- Born: Francisco García Escalero 24 May 1948 Madrid, Spain
- Died: 19 August 2014 (aged 66) Alicante, Spain
- Other name: El Matamendigos (The Beggars Killer)
- Criminal penalty: Declared insane; confined to a Psychiatric hospital

Details
- Victims: 11 known, possible more victims
- Span of crimes: 1987–1994
- Country: Spain
- Date apprehended: April 1994

= Francisco García Escalero =

Spanish serial killer (1948–2014)

Francisco García Escalero (24 May 1948 – 19 August 2014) was a Spanish serial killer convicted for the murders of at least 11 individuals between 1987 and 1994. He also practiced necrophilia and cannibalism.

==Biography==
Escalero was born on 24 May 1948 in Madrid, Spain. He was a sickly and strange boy who received a poor and inferior education. From an early age, he showed a fascination with death and enjoyed walking through the cemetery. His father hated him and subjected him to many beatings. At age 16, Escalero was confined to a psychiatric hospital and he committed many thefts. In 1973 he was confined to a reformatory after stealing a motorbike and was released in 1975. Shortly after, he committed his first serious crime when he raped a girl with his friends. Escalero raped the girl in front of her boyfriend. He was arrested and sentenced to a term of 12 years in prison. When he was released in 1984, he was unemployed and started a career as a street beggar. He liked to drink a mixture of alcohol and drugs, and he sometimes displayed violent and aggressive behaviour. Escalero had schizophrenia and experienced hallucinations that urged him to kill.

==Crimes and arrest==
Disturbed by the "voices", Escalero's first murder was of Paula Martínez in August 1987. She was a sex worker. Escalero decapitated and burned her.
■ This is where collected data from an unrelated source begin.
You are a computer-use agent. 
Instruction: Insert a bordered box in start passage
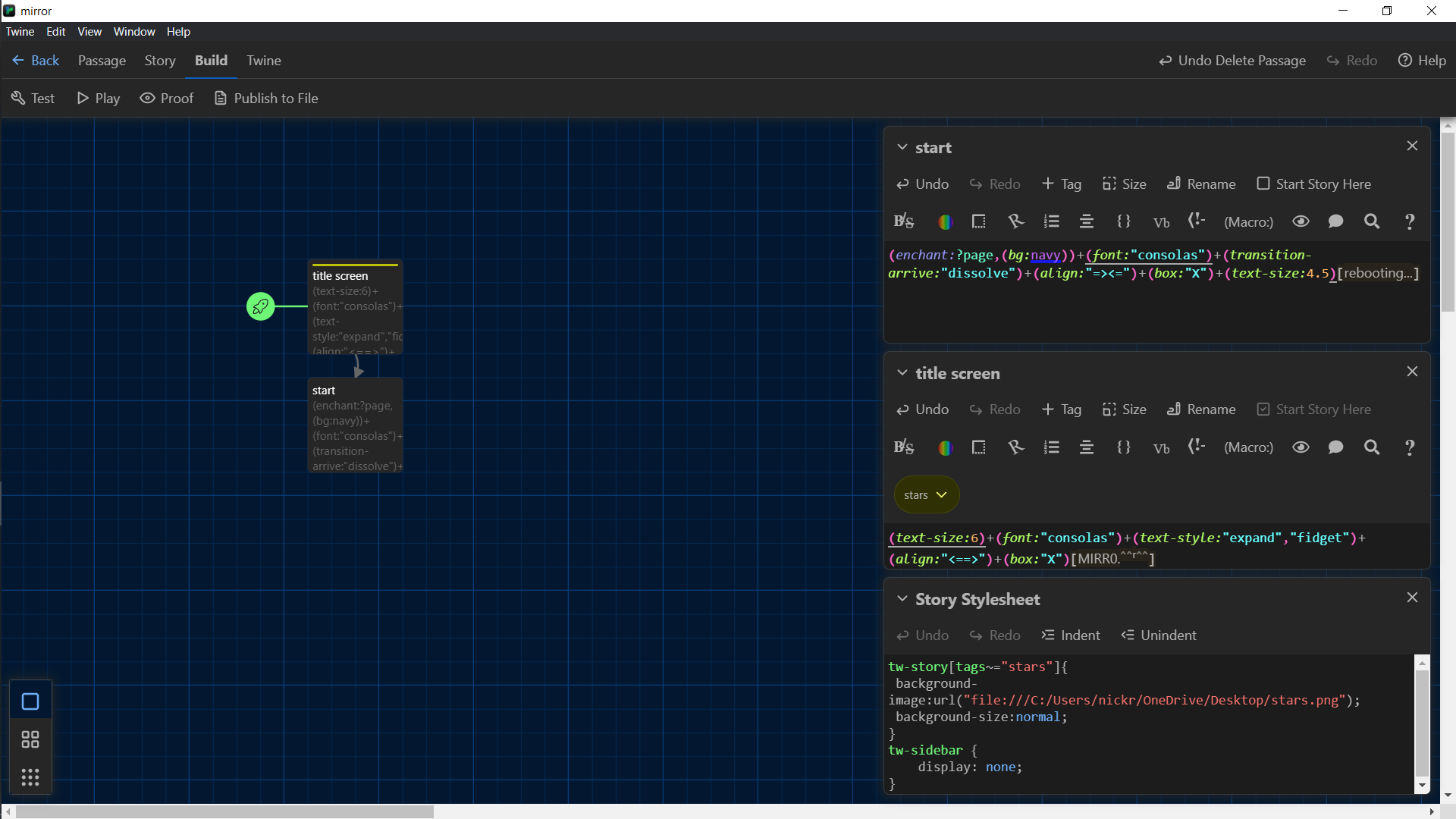(979, 221)
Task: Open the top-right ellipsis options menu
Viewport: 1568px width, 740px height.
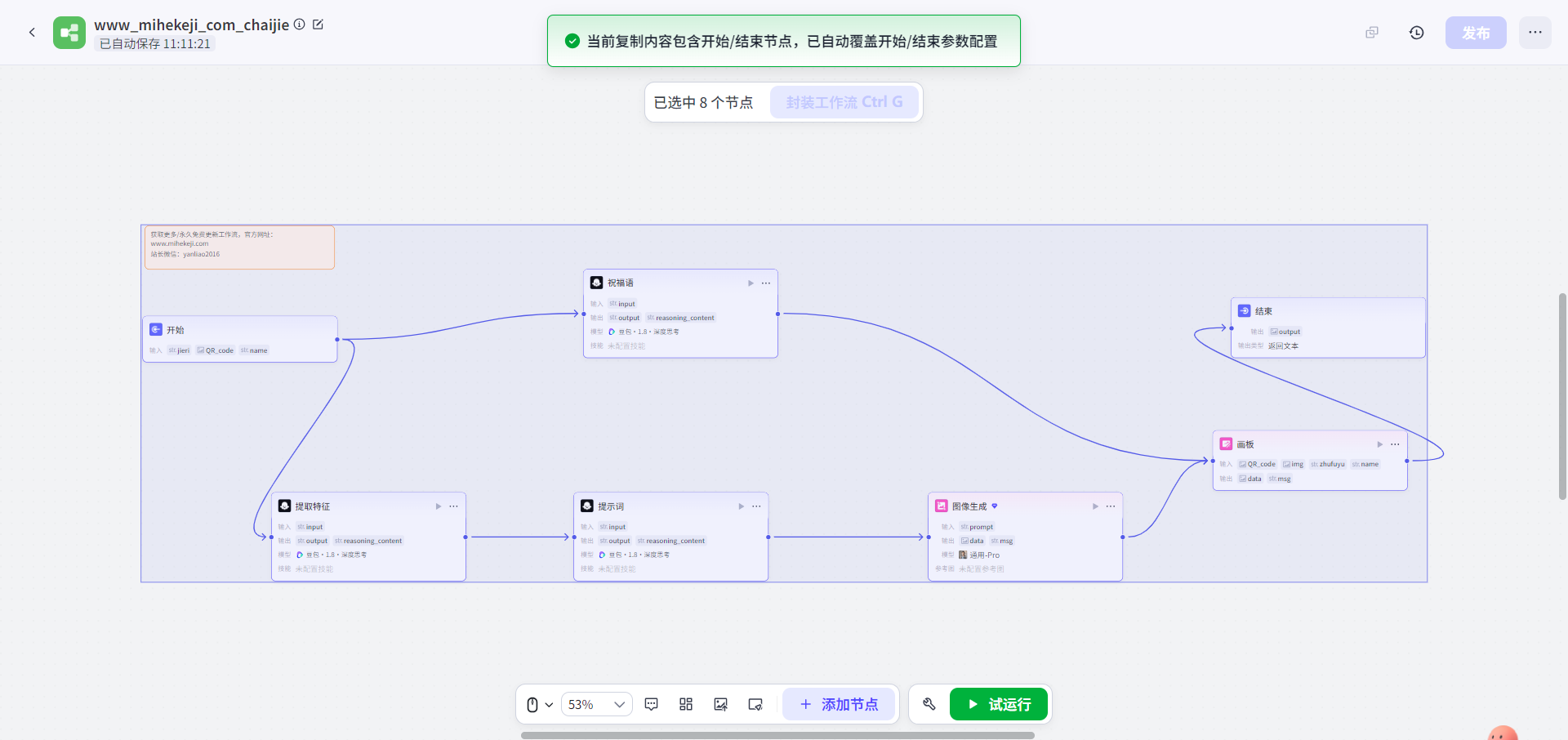Action: [x=1535, y=32]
In March 1988 Escalero killed a beggar named Juan. Escalero stabbed him before crushing his head with a stone.

Months later, another beggar was found dead and seriously burned.

Escalero continued killing many more people, practising acts of necrophilia and cannibalism; he was known to go to cemeteries to steal bodies to rape them.
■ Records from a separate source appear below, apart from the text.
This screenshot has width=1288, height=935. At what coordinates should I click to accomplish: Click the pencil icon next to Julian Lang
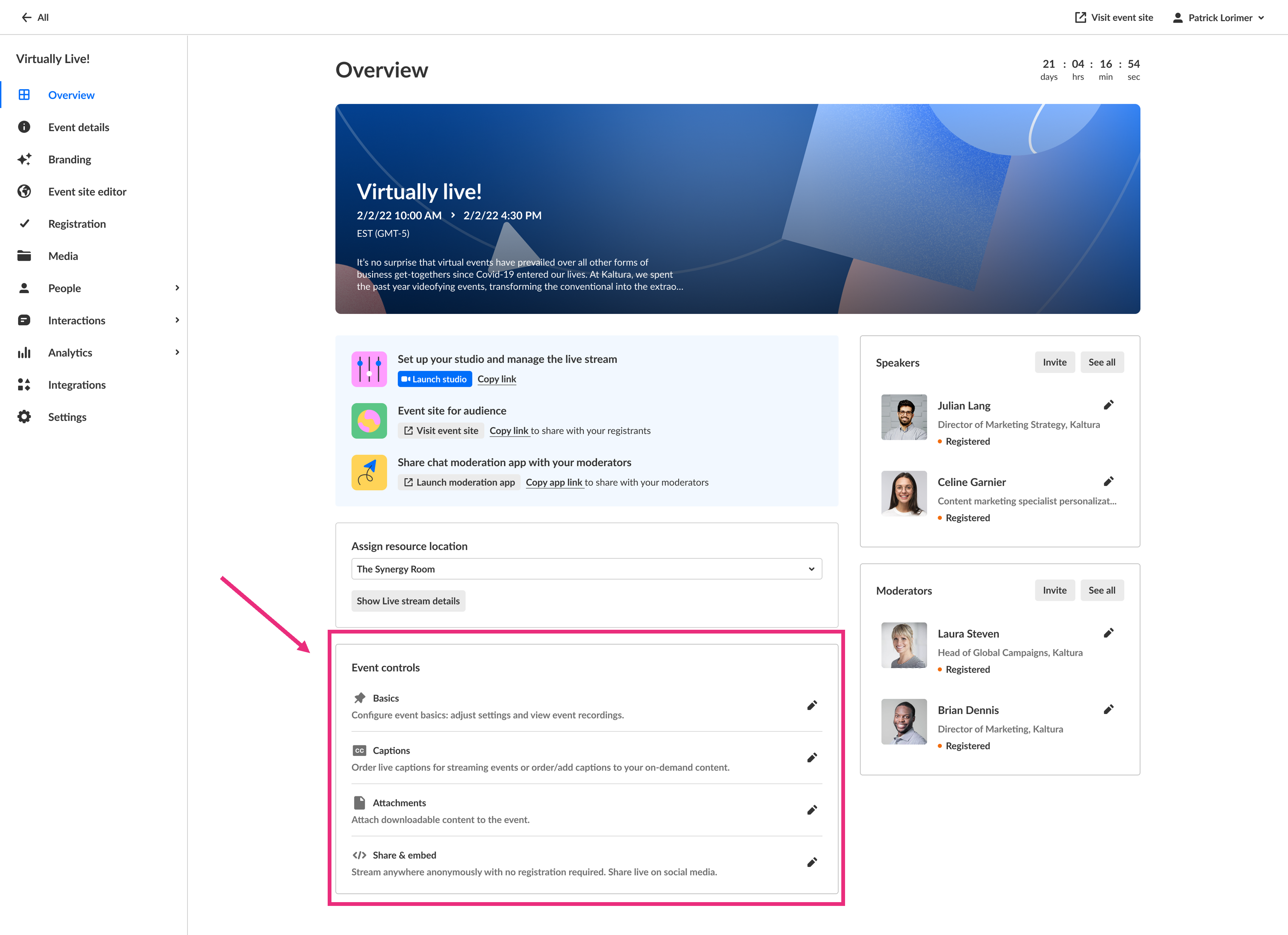pyautogui.click(x=1108, y=405)

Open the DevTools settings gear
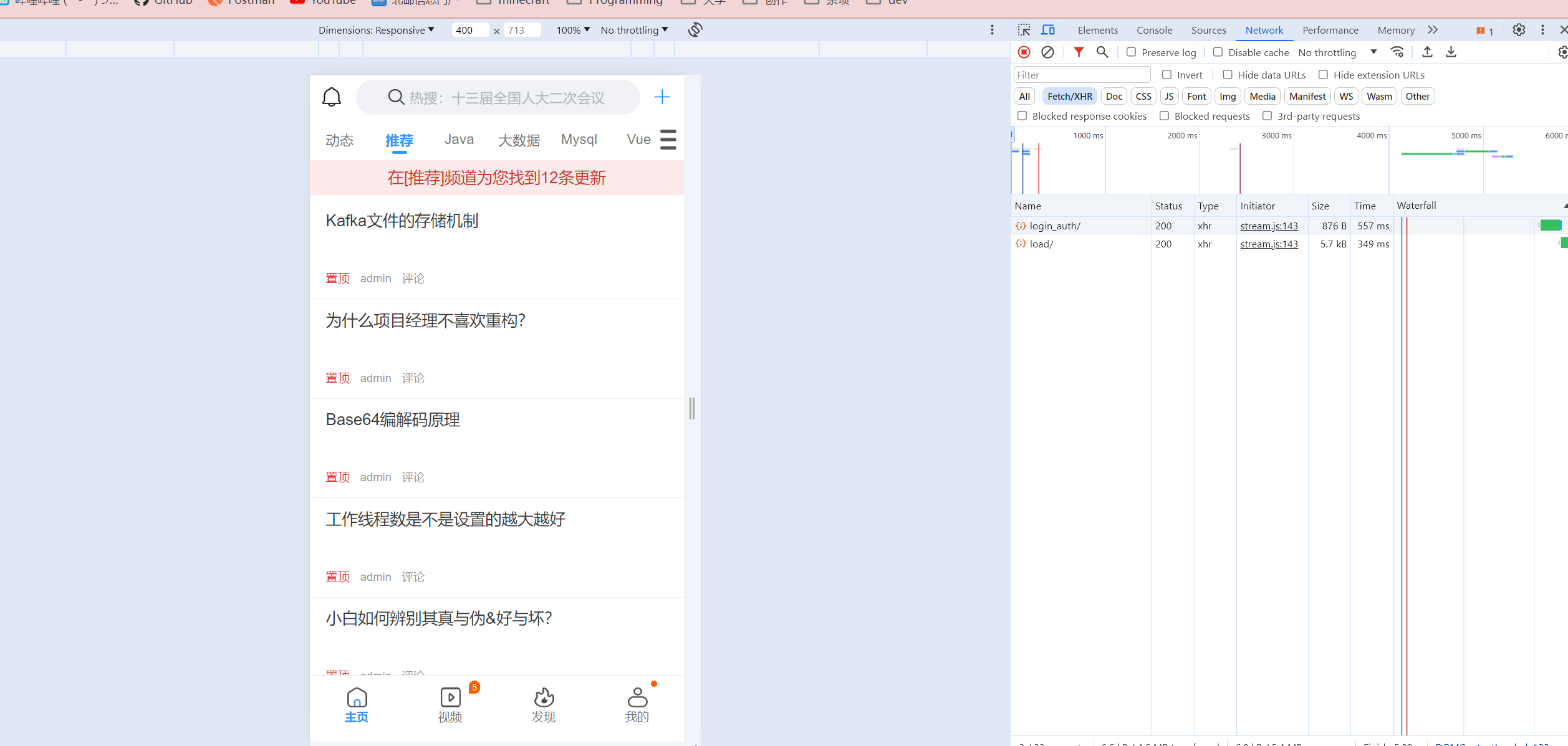point(1519,30)
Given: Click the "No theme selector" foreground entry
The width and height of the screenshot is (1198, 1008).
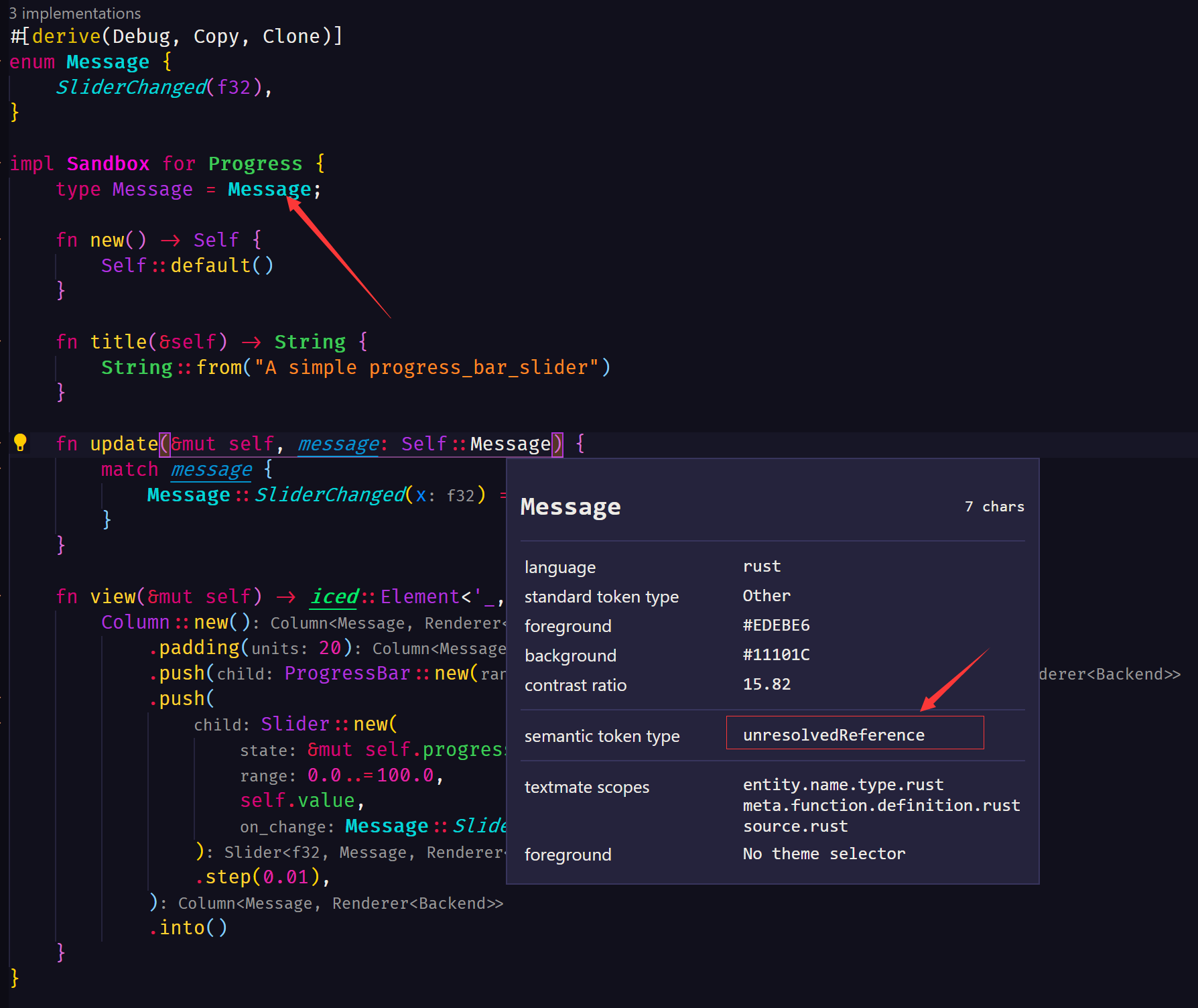Looking at the screenshot, I should coord(823,853).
In March 1989, a beggar named Ángel was found dead, decapitated and without his fingertips.

In May 1989 another beggar, Julio, was found stabbed to death, without his penis, and burned.

In 1994, the police were alerted by a psychiatric hospital that two men had escaped. The men were Escalero and his friend Víctor Luis Criado. Both were drunk. Two days later, the police found Victor Luis Criado dead with his skull crushed and burned. During the police investigation, Escalero attempted suicide on the street but only fractured a leg. At the hospital, he confessed to the murders and asked the nurses to see to it that he was arrested. Francisco García Escalero was finally arrested in April 1994 by the police.

Escalero went on trial in February 1995 but was declared insane with a severe mental disorder caused by alcoholism and schizophrenia and was confined to a psychiatric hospital.